BEGIN Passage
We laughed again and waved as he went one way, and I went the other.

It’s a common commentary on life, I suppose. Joking about aging. Until aging really starts happening to us.

Like my sisters and me at the family reunion some years ago. “You remember,’ I posed the question. “How we used to laugh at Mom and her brothers and sisters. They drove halfway across the country to drink coffee and talk about their aches, pains, and surgeries?”

We laughed.

“Well,” I continued, “here we are, we’re at that age. Talking about our aches and pains and surgeries. And I’m trying hard to remember. What was it that was so dad-gum funny about that?”

I’ve always tried to care for myself, as I do with the old cars I enjoy tinkering with. Routine maintenance for me and for them, to keep us all on the road and between the ditches.
END Passage
◆ Assignment ◆
Carry on the passage about aging and routine maintenance from the point where it stops. The lines that come next have no connection to the passage about aging.
BEGIN Listed entries
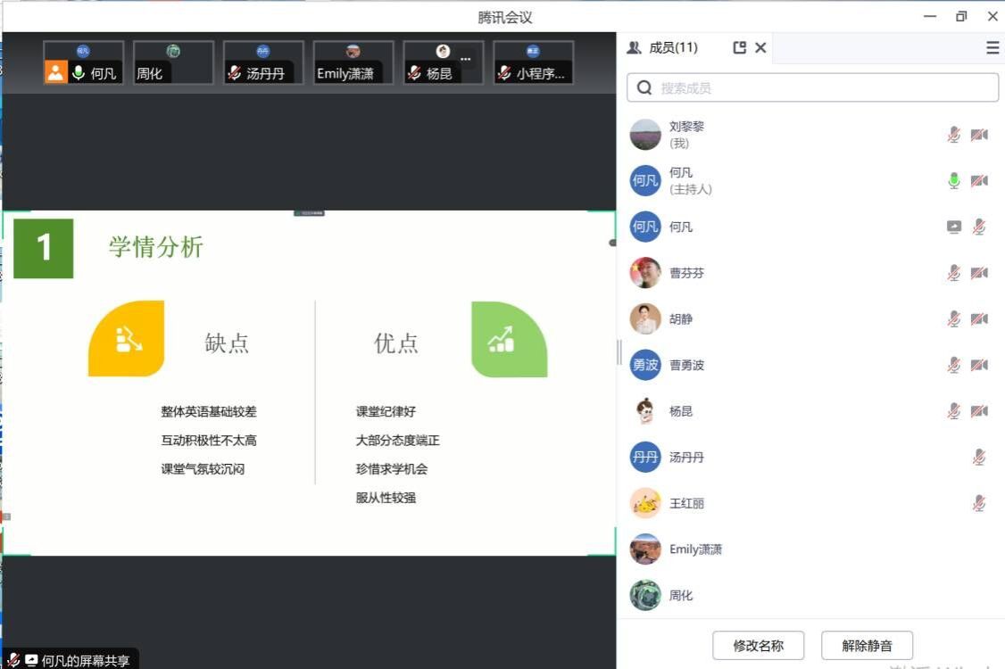
Task: Click the muted mic icon for 王红丽
Action: 979,503
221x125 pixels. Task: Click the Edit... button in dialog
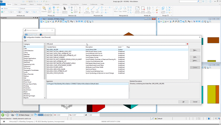[x=195, y=57]
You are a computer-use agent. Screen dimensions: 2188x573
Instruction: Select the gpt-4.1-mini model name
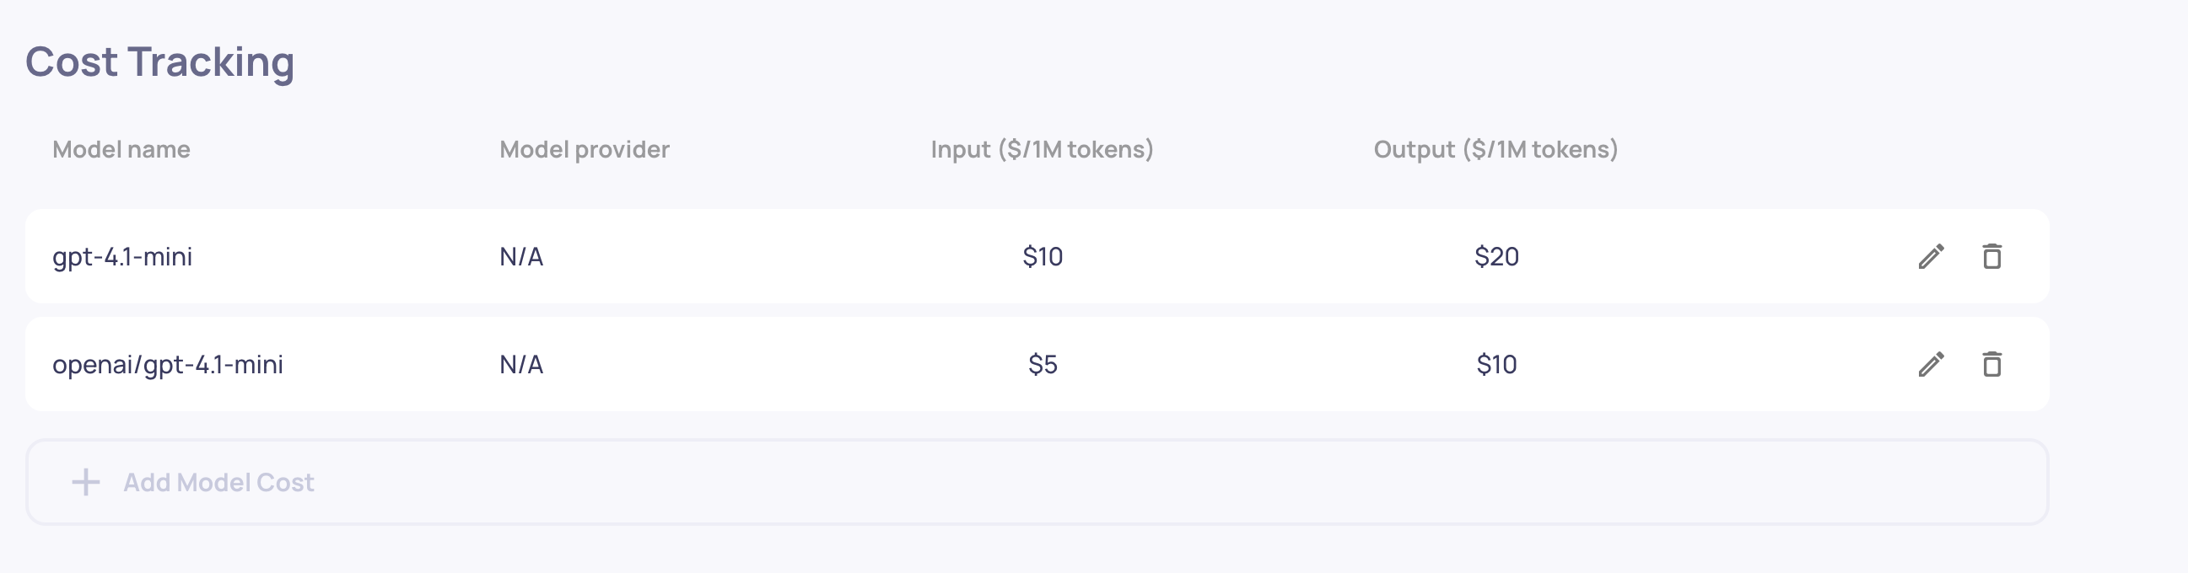point(122,256)
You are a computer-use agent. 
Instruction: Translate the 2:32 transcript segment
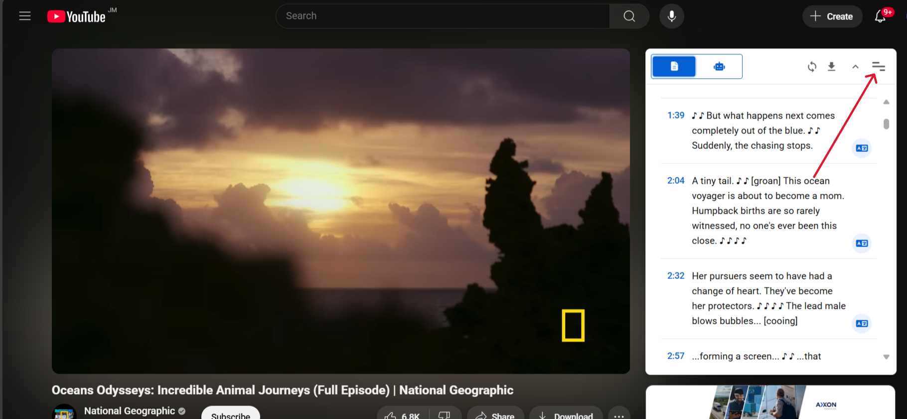click(862, 323)
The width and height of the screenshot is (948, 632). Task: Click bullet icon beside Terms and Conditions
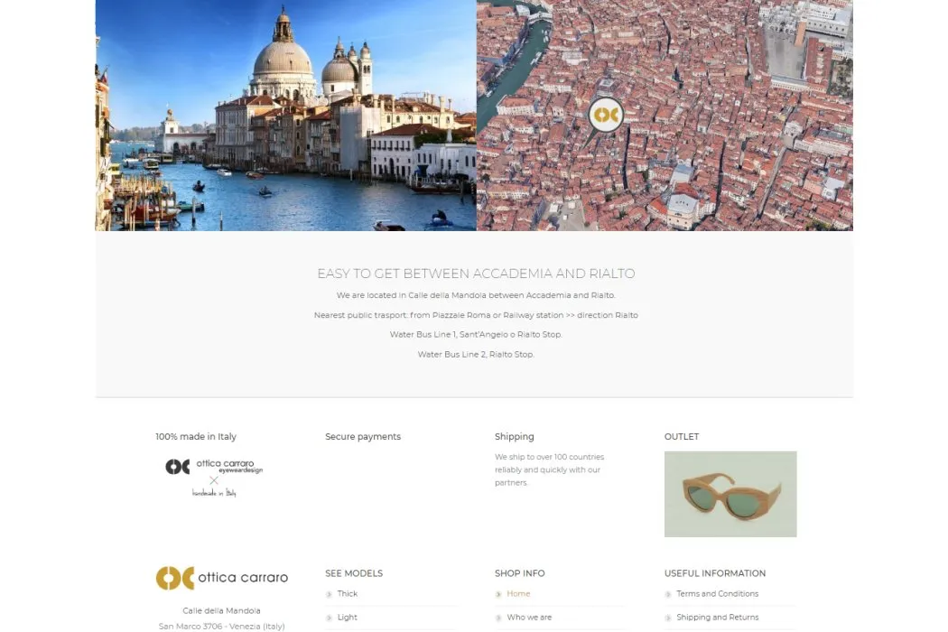click(x=668, y=594)
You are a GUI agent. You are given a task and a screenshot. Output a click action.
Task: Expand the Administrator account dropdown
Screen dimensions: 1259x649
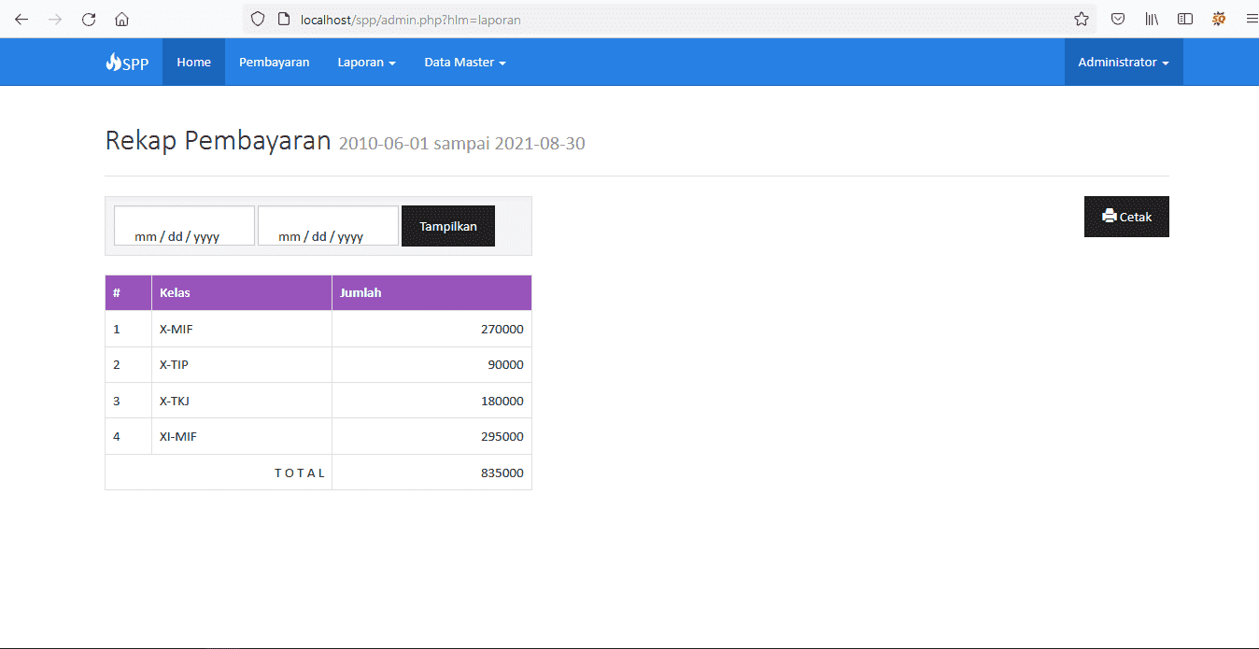pyautogui.click(x=1124, y=62)
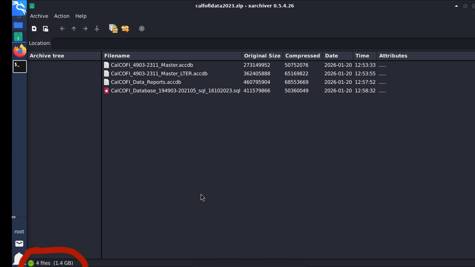Image resolution: width=475 pixels, height=267 pixels.
Task: Select the CalCOFI_Database .sql file entry
Action: click(175, 90)
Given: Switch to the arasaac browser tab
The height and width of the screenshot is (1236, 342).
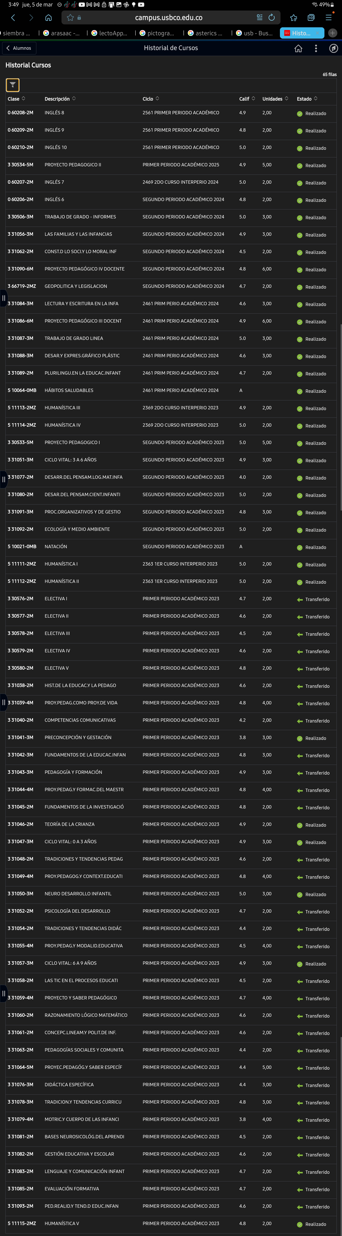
END Listed entries
◆ Response to this task ◆
During my three score and ten, plus a half dozen, I’ve jogged, walked, worked out at the gym and at home, water skied, bicycled, or laid on the couch and slept late in varied attempts to stay in shape. Or not.

Like the television commercial that touts a body in motion stays in motion, my goal was always to stay active. I’ want’ve always thought it better to wear out rather than rust out. 

Just as I keep the rolling stock in the garage nourished with quality lubricants and fluids, I’ve also tried eating healthy. Reinforcing diet with vitamins and supplements.

The result? So far, so good. I guess. At this mature age of social security benefits and increased fiber, my checkups are good. And I require only one prescription medication. Still, the journey has had its moments. Shopping to supplement my supplements last weekend reminded me of early one morning in the 1980s, touring Arkansas in a car born in 1957.

Hitting the road early, I wasn’t far into the morning when I sensed my heart racing. Feelng warm. A glance in the mirror revealed a bright red face staring back at me. As if that wasn’t enough, I began to itch. Fiercely.

A quick exit off I-40 took me to St. Mary’s Hospital in Russellville, Arkansas. “Taken any medicine this morning,” the nurse asked.

“No.”

“Have you eaten anything this morning?”

“Just fast-food fake breakfast. Sausage biscuit. Orange juice. Coffee. Black,” I said. Mentioning again how the itching was escalating.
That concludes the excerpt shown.